§ **TASK DETAILS**
The entries that follow are to be duplicated in full, character for character.

[Saved data entries]
--- --- ---

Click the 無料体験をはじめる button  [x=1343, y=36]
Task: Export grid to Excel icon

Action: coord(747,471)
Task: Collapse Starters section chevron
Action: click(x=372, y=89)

--- --- ---

§ **SOLUTION FOR THIS PROBLEM**
Click the 無料体験をはじめる button  [x=1343, y=36]
Task: Export grid to Excel icon

Action: coord(747,471)
Task: Collapse Starters section chevron
Action: click(x=372, y=89)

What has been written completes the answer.